The two airlines have signed a code share deal that will allow Malaysia customers to book routes to Europe with Emirates, while in exchange Malaysia will offer Emirates passengers connections within the Asia Pacific region.
Mueller told Reuters the deal would allow Malaysia to avoid making losses on routes to Europe because it would stop flying to Amsterdam and Paris with its own planes from the end of January and instead book customers onto flights operated by Emirates.
European and Asian carriers have struggled to make money on routes after the Middle East carriers with lower costs and newer fleets aggressively expanded flying between the regions.
The situation on flights via Amsterdam, a hub for many oil industry destinations, has been compounded as oil companies have cut budgets due to low oil prices, Mueller said.
“Everybody has reduced flying but still the remaining services are loss-making,” Mueller said, speaking from London.

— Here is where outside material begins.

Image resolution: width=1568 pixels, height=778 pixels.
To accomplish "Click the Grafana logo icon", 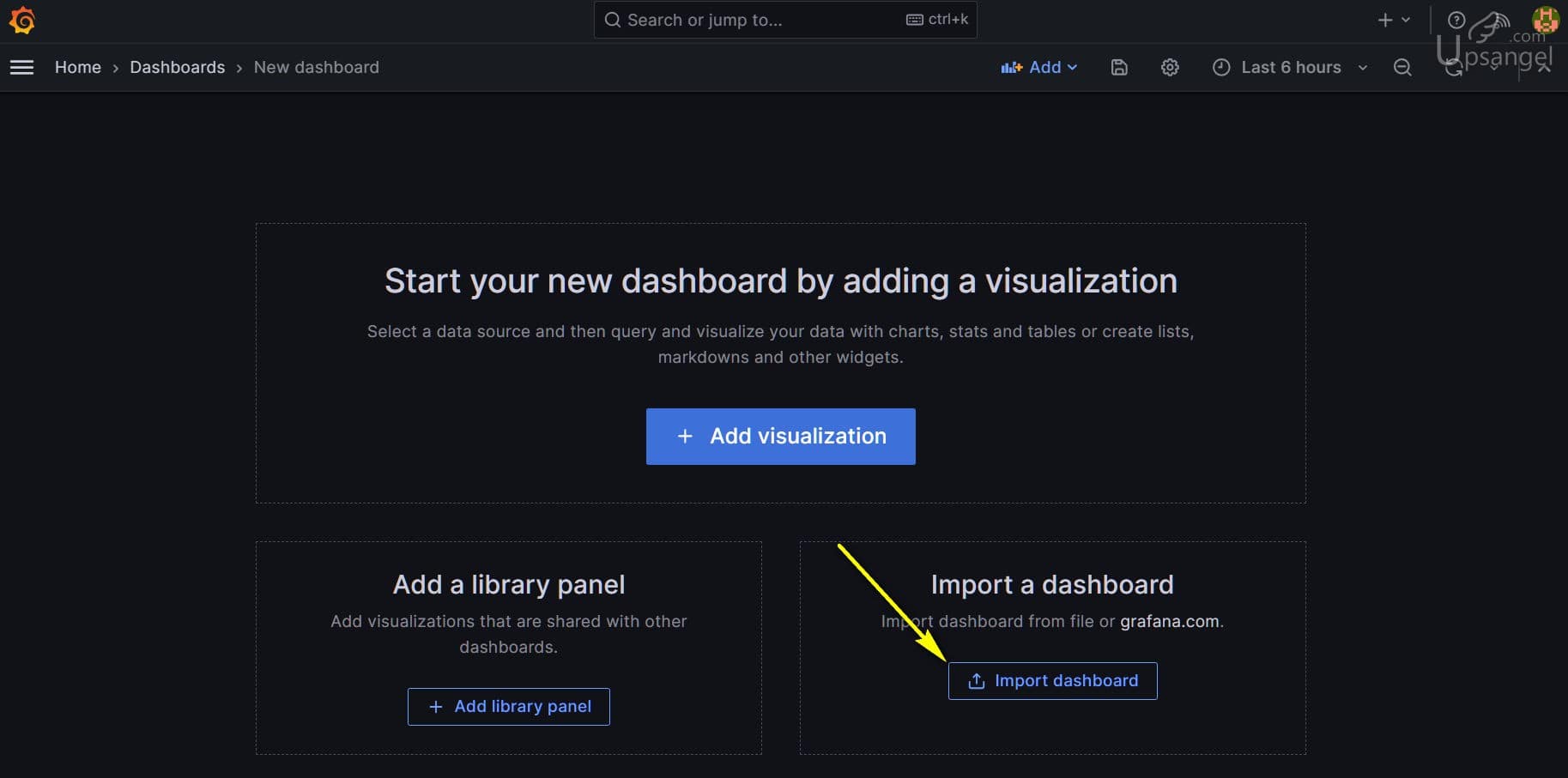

“People will now buy tickets of Malaysia Airlines to reach these final destinations so we will take back market share in terms of ticket sales.”
The Emirates deal means it has also cancelled some of its other code share arrangement with partners, though Mueller declined to specify which ones.
The airline is trying to recover after flight MH370, carrying 239 passengers and crew, disappeared in March last year. In July 2014, Malaysia Airlines Flight MH17 was shot down over rebel-held territory in eastern Ukraine, and all 298 aboard were killed.
Mueller, who turned around Aer Lingus during his tenure as CEO of the Irish carrier, was hired to boost Malaysia‘s fortunes after Malaysian national investment firm Khazanah took it private late last year.
He said the next step in the turnaround was to invest in the product, such as with lie-flat business class seats and wifi on board.
The carrier is also in talks with lessors and has recently returned eight 777s to the leasing companies that are surplus to requirements, Mueller said. Its aircraft are currently held by the old company, MAS, and the new company needs fewer planes than the old company had.
“We will only take those assets that are commercially viable for us. Aircraft we don’t need we will leave behind for the administrator to dispose of,” Mueller said.